WHAT NEEDS TO BE DONE: Return, word for word, the stretch of the Newark High School honor society article below from "New inductees were" through "each one’s selection.".
[PASSAGE SHOWN]
NEWARK — Ten Newark High School juniors and five seniors were formally inducted into the NHS chapter of the National Honor Society at an evening ceremony in the school auditorium October 29.
New inductees and their grade levels are: Julia Bailey (11), Yohannes Bekele (12), Keith Bremer (11), Jack Diamond (12), Emily Hauf (11), Meredith Kellogg (11), McKenna Martin (11), Emma Mason (11), Nicholas Mazur (12), Victoria Sapp (11), Mariah Spacher (12), Ian Tulloch (11), Haley Vastbinder (12), Sam Wersinger (11) and Joshua Wilck, Sarah Sharp (11), Jessica Shields (11), Daniel Staples (11), Jenna Taylor (11).
As each student’s name was called by NHS business teacher Kathleen Tanea, advisor of the NHS Chapter of the National Honor Society, he or she came forward, lit a candle and then shook hands with NHS Principal Kevin Roote, NHS Assistant Principal Nick Ganster and Tanea.
New inductees were selected by a five-member faculty council on the basis of scholarship, character, leadership and service.
“All candidates must have a scholastic average of at least 88 to be accepted by the National Council,’’ Tanea explained. “In addition to the scholastic average, the application process is quite rigorous. All new inductees must submit a resume, essay, teacher sponsorship form, character questionnaire and more. This, along with constructive lead in the classroom, ability to place service above self, demonstration of high standards toward honesty, reliability, fairness and tolerance constitute the criteria which has led to each one’s selection.
“Your acceptance is the evidence that you are the leaders of tomorrow that will mold the future and today you should realize that you are on the threshold of these responsibilities,” Tanea continued. “ An honor such as this is a wonderful way for the school and community to recognize and celebrate the choices, and sometimes the sacrifices, you have made. “
Tanea also said acceptance of new Honor Society members “should be considered the beginning of an obligation, not merely the culmination of an effort to achieve recognition and honor.”
[/PASSAGE SHOWN]
[INFORMATION GIVEN]
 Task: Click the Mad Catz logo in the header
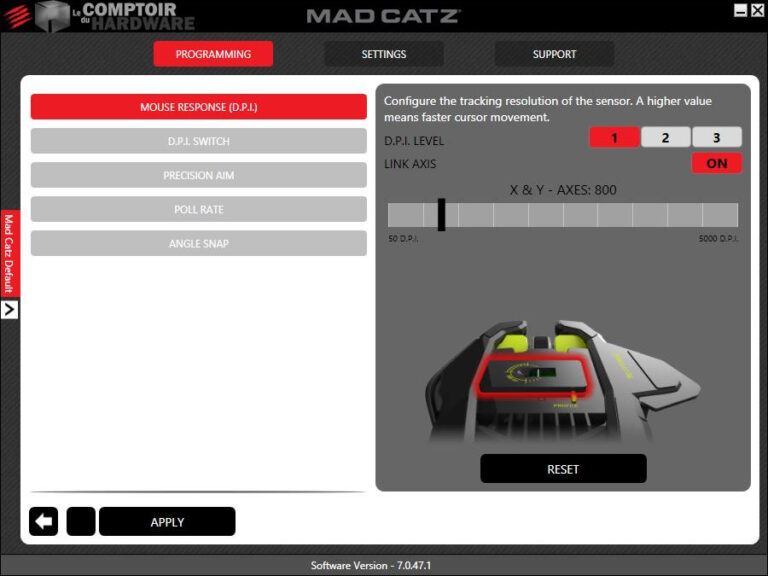click(x=383, y=16)
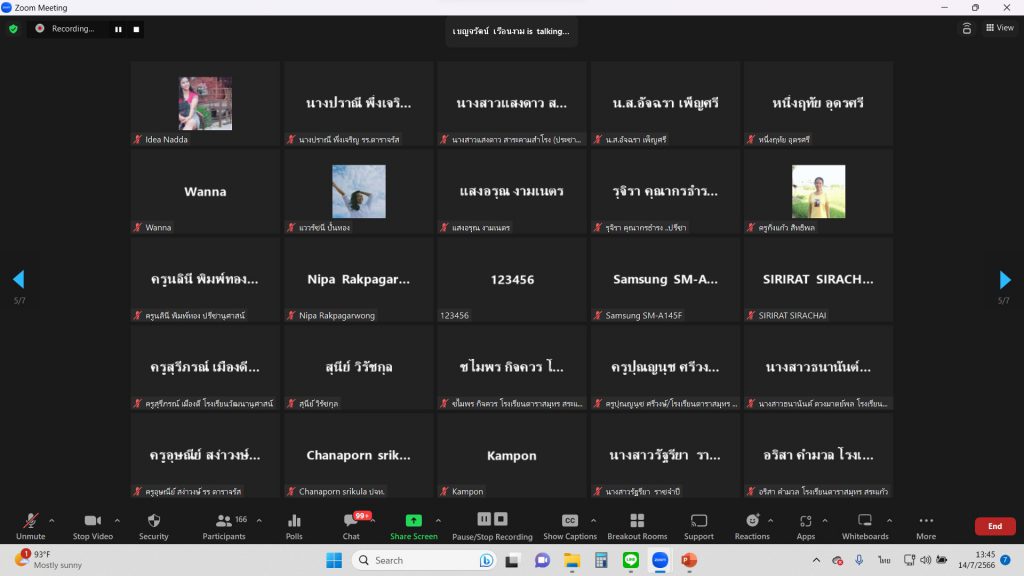
Task: Toggle Stop Video camera
Action: [92, 526]
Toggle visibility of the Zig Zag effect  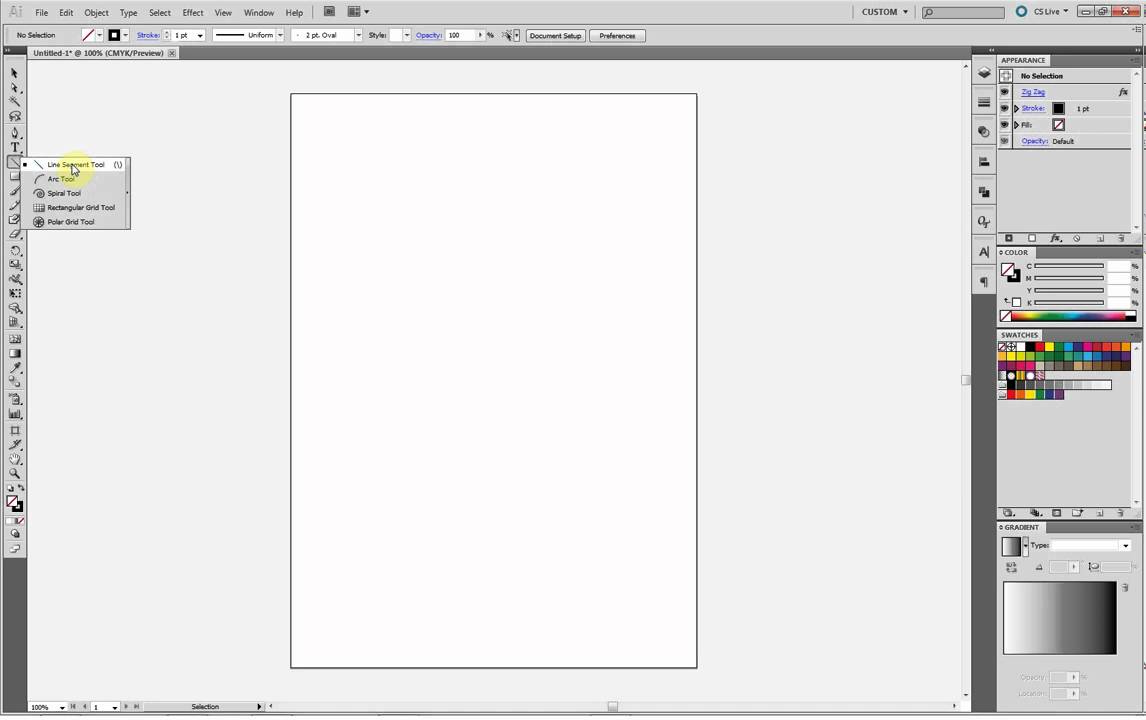pos(1005,91)
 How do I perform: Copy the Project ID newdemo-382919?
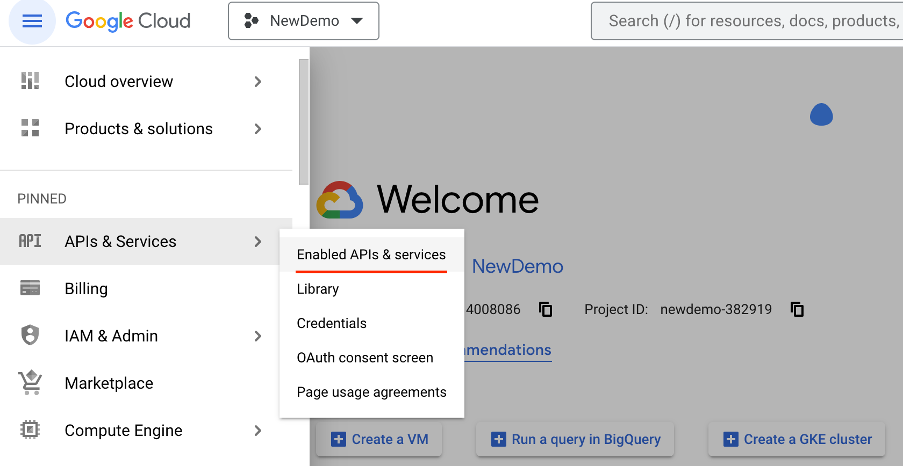(797, 309)
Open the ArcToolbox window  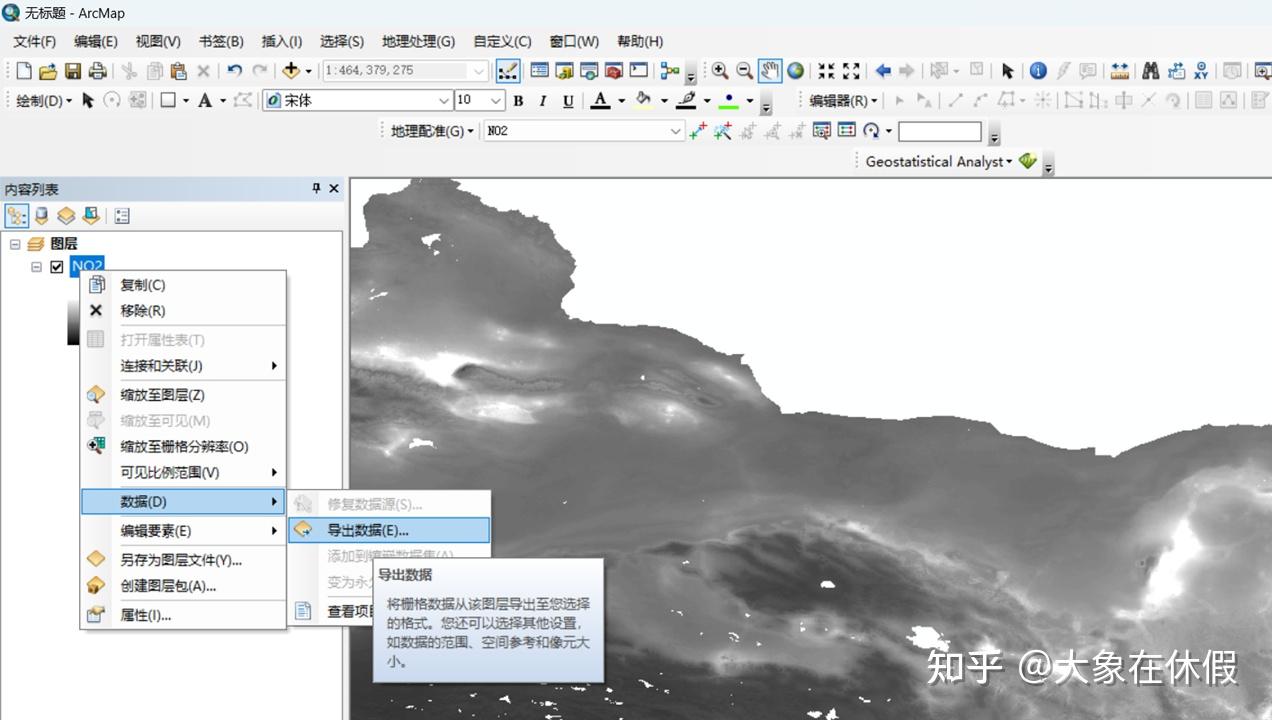tap(613, 70)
[/INFORMATION GIVEN]
RESPONSE TO THIS TASK:
New inductees were selected by a five-member faculty council on the basis of scholarship, character, leadership and service.
“All candidates must have a scholastic average of at least 88 to be accepted by the National Council,’’ Tanea explained. “In addition to the scholastic average, the application process is quite rigorous. All new inductees must submit a resume, essay, teacher sponsorship form, character questionnaire and more. This, along with constructive lead in the classroom, ability to place service above self, demonstration of high standards toward honesty, reliability, fairness and tolerance constitute the criteria which has led to each one’s selection.